__Data to use__
>>>>

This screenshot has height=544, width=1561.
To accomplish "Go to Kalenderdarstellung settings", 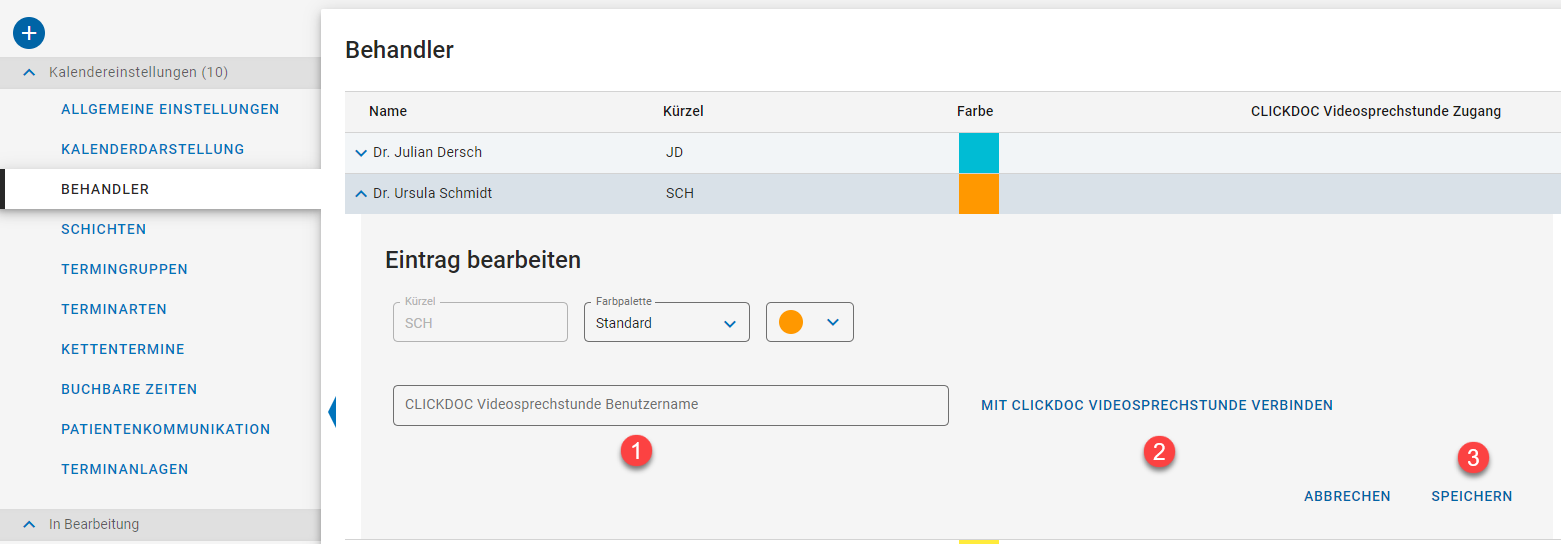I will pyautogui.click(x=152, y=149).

<<<<
>>>>

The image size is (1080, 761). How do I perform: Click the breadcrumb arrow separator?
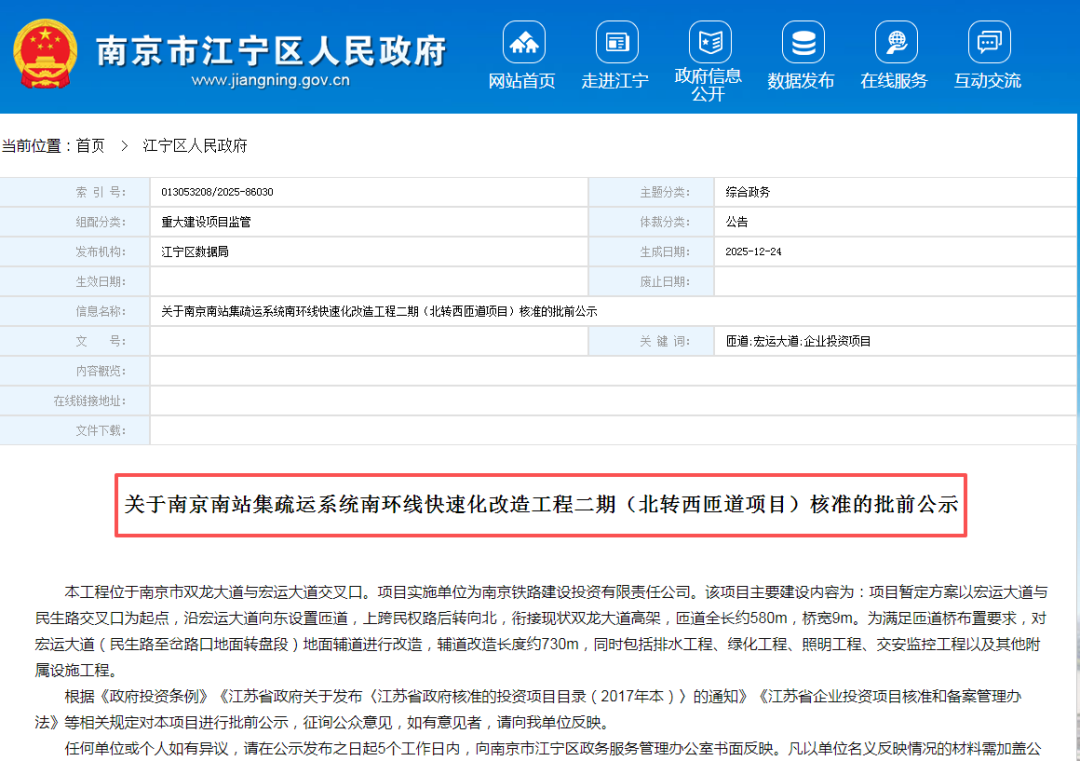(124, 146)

<<<<
>>>>

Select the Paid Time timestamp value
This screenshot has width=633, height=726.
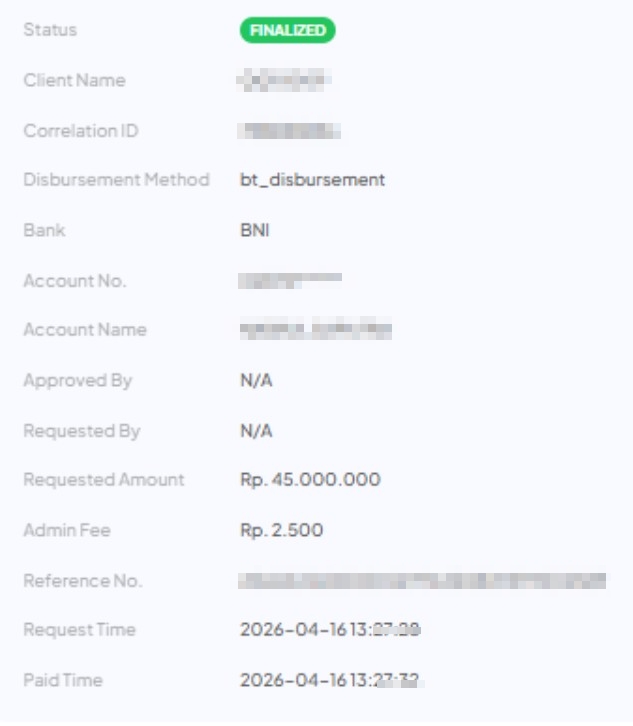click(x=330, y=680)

<<<<

__Written exercise__
Reproduce the lines from the one containing "Select the Paid Time timestamp value" through the one containing "click(x=330, y=680)", inclusive, and leave the pictures out of your answer.

__Output of the task__
Select the Paid Time timestamp value
This screenshot has width=633, height=726.
click(x=330, y=680)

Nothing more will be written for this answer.